Source data:
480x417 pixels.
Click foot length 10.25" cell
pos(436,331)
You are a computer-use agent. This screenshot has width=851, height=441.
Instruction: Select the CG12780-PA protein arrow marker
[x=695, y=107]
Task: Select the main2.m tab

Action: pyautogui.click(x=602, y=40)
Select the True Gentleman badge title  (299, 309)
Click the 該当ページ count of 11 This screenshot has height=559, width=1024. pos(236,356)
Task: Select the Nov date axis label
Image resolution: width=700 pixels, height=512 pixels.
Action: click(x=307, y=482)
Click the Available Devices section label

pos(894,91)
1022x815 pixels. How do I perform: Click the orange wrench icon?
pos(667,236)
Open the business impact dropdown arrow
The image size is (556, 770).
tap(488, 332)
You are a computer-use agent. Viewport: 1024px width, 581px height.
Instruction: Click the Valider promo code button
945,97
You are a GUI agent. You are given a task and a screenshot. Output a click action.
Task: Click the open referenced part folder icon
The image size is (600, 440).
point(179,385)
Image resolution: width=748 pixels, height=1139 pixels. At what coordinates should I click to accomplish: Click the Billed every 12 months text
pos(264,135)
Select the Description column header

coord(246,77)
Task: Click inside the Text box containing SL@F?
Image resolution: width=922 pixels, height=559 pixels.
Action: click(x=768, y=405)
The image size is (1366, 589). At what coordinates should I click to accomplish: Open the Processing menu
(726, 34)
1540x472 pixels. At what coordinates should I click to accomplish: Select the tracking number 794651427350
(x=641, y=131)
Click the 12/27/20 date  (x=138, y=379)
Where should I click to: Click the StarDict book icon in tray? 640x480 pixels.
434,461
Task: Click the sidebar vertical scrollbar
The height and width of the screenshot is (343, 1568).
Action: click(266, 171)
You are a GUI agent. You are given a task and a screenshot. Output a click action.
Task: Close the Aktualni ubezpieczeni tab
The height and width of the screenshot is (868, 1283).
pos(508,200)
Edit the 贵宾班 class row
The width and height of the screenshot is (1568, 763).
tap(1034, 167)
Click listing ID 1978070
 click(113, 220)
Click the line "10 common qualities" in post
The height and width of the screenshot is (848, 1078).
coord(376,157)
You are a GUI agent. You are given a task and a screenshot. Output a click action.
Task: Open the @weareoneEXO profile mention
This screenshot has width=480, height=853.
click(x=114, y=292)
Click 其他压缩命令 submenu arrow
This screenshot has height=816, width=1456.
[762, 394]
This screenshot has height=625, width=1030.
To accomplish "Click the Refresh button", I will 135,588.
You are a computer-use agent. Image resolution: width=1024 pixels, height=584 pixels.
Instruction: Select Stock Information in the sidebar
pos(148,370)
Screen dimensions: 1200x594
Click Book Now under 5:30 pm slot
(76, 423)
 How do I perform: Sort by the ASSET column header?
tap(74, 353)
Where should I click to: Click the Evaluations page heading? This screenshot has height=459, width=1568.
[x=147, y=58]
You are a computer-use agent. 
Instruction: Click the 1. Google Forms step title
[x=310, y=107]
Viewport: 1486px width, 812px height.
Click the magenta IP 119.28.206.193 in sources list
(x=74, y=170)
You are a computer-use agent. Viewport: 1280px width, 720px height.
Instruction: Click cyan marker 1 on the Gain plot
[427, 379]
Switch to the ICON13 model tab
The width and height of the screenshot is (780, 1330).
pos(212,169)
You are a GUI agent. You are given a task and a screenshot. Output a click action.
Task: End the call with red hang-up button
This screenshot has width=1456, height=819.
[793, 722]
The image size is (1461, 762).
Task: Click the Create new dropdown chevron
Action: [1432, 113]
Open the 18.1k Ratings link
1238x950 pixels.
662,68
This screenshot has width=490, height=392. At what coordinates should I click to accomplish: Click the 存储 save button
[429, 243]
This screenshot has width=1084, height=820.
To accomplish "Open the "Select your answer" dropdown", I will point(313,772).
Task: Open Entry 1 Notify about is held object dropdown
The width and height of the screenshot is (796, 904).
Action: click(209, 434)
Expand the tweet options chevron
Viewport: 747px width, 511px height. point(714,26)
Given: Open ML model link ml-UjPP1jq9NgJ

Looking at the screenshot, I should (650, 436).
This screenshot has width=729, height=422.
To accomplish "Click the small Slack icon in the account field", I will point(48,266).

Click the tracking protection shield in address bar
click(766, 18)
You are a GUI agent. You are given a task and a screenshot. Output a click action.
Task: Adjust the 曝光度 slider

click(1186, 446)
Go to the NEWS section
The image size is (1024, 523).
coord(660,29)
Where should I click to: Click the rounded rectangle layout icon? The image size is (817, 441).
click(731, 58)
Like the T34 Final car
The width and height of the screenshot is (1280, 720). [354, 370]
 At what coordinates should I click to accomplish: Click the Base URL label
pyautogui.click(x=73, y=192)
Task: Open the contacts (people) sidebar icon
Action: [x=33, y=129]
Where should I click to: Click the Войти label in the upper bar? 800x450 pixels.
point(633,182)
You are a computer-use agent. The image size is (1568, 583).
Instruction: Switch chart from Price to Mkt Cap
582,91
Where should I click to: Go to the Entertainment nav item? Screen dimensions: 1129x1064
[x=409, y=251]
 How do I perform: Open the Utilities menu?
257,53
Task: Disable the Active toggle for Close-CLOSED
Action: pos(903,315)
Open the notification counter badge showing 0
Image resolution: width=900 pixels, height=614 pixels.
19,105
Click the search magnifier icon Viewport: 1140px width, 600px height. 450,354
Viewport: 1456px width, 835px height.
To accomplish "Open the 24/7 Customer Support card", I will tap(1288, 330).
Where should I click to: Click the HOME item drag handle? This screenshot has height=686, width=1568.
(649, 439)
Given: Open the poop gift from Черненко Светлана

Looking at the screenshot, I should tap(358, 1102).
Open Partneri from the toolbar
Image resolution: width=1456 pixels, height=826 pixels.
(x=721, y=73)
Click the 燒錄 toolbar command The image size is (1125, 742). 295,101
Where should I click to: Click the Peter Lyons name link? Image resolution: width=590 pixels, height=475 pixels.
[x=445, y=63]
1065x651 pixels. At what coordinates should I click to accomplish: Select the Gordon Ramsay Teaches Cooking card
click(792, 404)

## Activity
All of the entries above must be output word for word.

## Reply
480x417 pixels.
Click foot length 10.25" cell
pos(436,331)
You are a computer-use agent. This screenshot has width=851, height=441.
Instruction: Select the CG12780-PA protein arrow marker
[x=695, y=107]
Task: Select the main2.m tab

Action: pyautogui.click(x=602, y=40)
Select the True Gentleman badge title  (299, 309)
Click the 該当ページ count of 11 This screenshot has height=559, width=1024. pos(236,356)
Task: Select the Nov date axis label
Image resolution: width=700 pixels, height=512 pixels.
Action: click(x=307, y=482)
Click the Available Devices section label

pos(894,91)
1022x815 pixels. How do I perform: Click the orange wrench icon?
pos(667,236)
Open the business impact dropdown arrow
The image size is (556, 770).
tap(488, 332)
You are a computer-use agent. Viewport: 1024px width, 581px height.
Instruction: Click the Valider promo code button
945,97
You are a GUI agent. You are given a task and a screenshot. Output a click action.
Task: Click the open referenced part folder icon
The image size is (600, 440).
point(179,385)
Image resolution: width=748 pixels, height=1139 pixels. At what coordinates should I click to accomplish: Click the Billed every 12 months text
pos(264,135)
Select the Description column header

coord(246,77)
Task: Click inside the Text box containing SL@F?
Image resolution: width=922 pixels, height=559 pixels.
Action: click(x=768, y=405)
The image size is (1366, 589). At what coordinates should I click to accomplish: Open the Processing menu
(726, 34)
1540x472 pixels. At what coordinates should I click to accomplish: Select the tracking number 794651427350
(x=641, y=131)
Click the 12/27/20 date  (x=138, y=379)
Where should I click to: Click the StarDict book icon in tray? 640x480 pixels.
434,461
Task: Click the sidebar vertical scrollbar
The height and width of the screenshot is (343, 1568).
Action: click(266, 171)
You are a GUI agent. You are given a task and a screenshot. Output a click action.
Task: Close the Aktualni ubezpieczeni tab
The height and width of the screenshot is (868, 1283).
pos(508,200)
Edit the 贵宾班 class row
The width and height of the screenshot is (1568, 763).
tap(1034, 167)
Click listing ID 1978070
 click(113, 220)
Click the line "10 common qualities" in post
The height and width of the screenshot is (848, 1078).
coord(376,157)
You are a GUI agent. You are given a task and a screenshot. Output a click action.
Task: Open the @weareoneEXO profile mention
This screenshot has width=480, height=853.
click(x=114, y=292)
Click 其他压缩命令 submenu arrow
This screenshot has height=816, width=1456.
[762, 394]
This screenshot has height=625, width=1030.
To accomplish "Click the Refresh button", I will 135,588.
You are a computer-use agent. Image resolution: width=1024 pixels, height=584 pixels.
Instruction: Select Stock Information in the sidebar
pos(148,370)
Screen dimensions: 1200x594
Click Book Now under 5:30 pm slot
(76, 423)
 How do I perform: Sort by the ASSET column header?
tap(74, 353)
Where should I click to: Click the Evaluations page heading? This screenshot has height=459, width=1568.
[x=147, y=58]
You are a computer-use agent. 
Instruction: Click the 1. Google Forms step title
[x=310, y=107]
Viewport: 1486px width, 812px height.
Click the magenta IP 119.28.206.193 in sources list
(x=74, y=170)
You are a computer-use agent. Viewport: 1280px width, 720px height.
Instruction: Click cyan marker 1 on the Gain plot
[427, 379]
Switch to the ICON13 model tab
The width and height of the screenshot is (780, 1330).
pos(212,169)
You are a GUI agent. You are given a task and a screenshot. Output a click action.
Task: End the call with red hang-up button
This screenshot has width=1456, height=819.
[793, 722]
The image size is (1461, 762).
Task: Click the Create new dropdown chevron
Action: [1432, 113]
Open the 18.1k Ratings link
1238x950 pixels.
662,68
This screenshot has width=490, height=392. At what coordinates should I click to accomplish: Click the 存储 save button
[429, 243]
This screenshot has width=1084, height=820.
To accomplish "Open the "Select your answer" dropdown", I will point(313,772).
Task: Open Entry 1 Notify about is held object dropdown
The width and height of the screenshot is (796, 904).
Action: click(209, 434)
Expand the tweet options chevron
Viewport: 747px width, 511px height. point(714,26)
Given: Open ML model link ml-UjPP1jq9NgJ

Looking at the screenshot, I should (650, 436).
This screenshot has width=729, height=422.
To accomplish "Click the small Slack icon in the account field", I will point(48,266).

Click the tracking protection shield in address bar
click(766, 18)
You are a GUI agent. You are given a task and a screenshot. Output a click action.
Task: Adjust the 曝光度 slider

click(1186, 446)
Go to the NEWS section
The image size is (1024, 523).
coord(660,29)
Where should I click to: Click the rounded rectangle layout icon? The image size is (817, 441).
click(731, 58)
Like the T34 Final car
The width and height of the screenshot is (1280, 720). [354, 370]
 At what coordinates should I click to accomplish: Click the Base URL label
pyautogui.click(x=73, y=192)
Task: Open the contacts (people) sidebar icon
Action: [x=33, y=129]
Where should I click to: Click the Войти label in the upper bar? 800x450 pixels.
point(633,182)
You are a computer-use agent. The image size is (1568, 583).
Instruction: Switch chart from Price to Mkt Cap
582,91
Where should I click to: Go to the Entertainment nav item? Screen dimensions: 1129x1064
[x=409, y=251]
 How do I perform: Open the Utilities menu?
257,53
Task: Disable the Active toggle for Close-CLOSED
Action: pos(903,315)
Open the notification counter badge showing 0
Image resolution: width=900 pixels, height=614 pixels.
19,105
Click the search magnifier icon Viewport: 1140px width, 600px height. 450,354
Viewport: 1456px width, 835px height.
To accomplish "Open the 24/7 Customer Support card", I will tap(1288, 330).
Where should I click to: Click the HOME item drag handle? This screenshot has height=686, width=1568.
(649, 439)
Given: Open the poop gift from Черненко Светлана

Looking at the screenshot, I should tap(358, 1102).
Open Partneri from the toolbar
Image resolution: width=1456 pixels, height=826 pixels.
(x=721, y=73)
Click the 燒錄 toolbar command The image size is (1125, 742). 295,101
Where should I click to: Click the Peter Lyons name link? Image resolution: width=590 pixels, height=475 pixels.
[x=445, y=63]
1065x651 pixels. At what coordinates should I click to accomplish: Select the Gordon Ramsay Teaches Cooking card
click(792, 404)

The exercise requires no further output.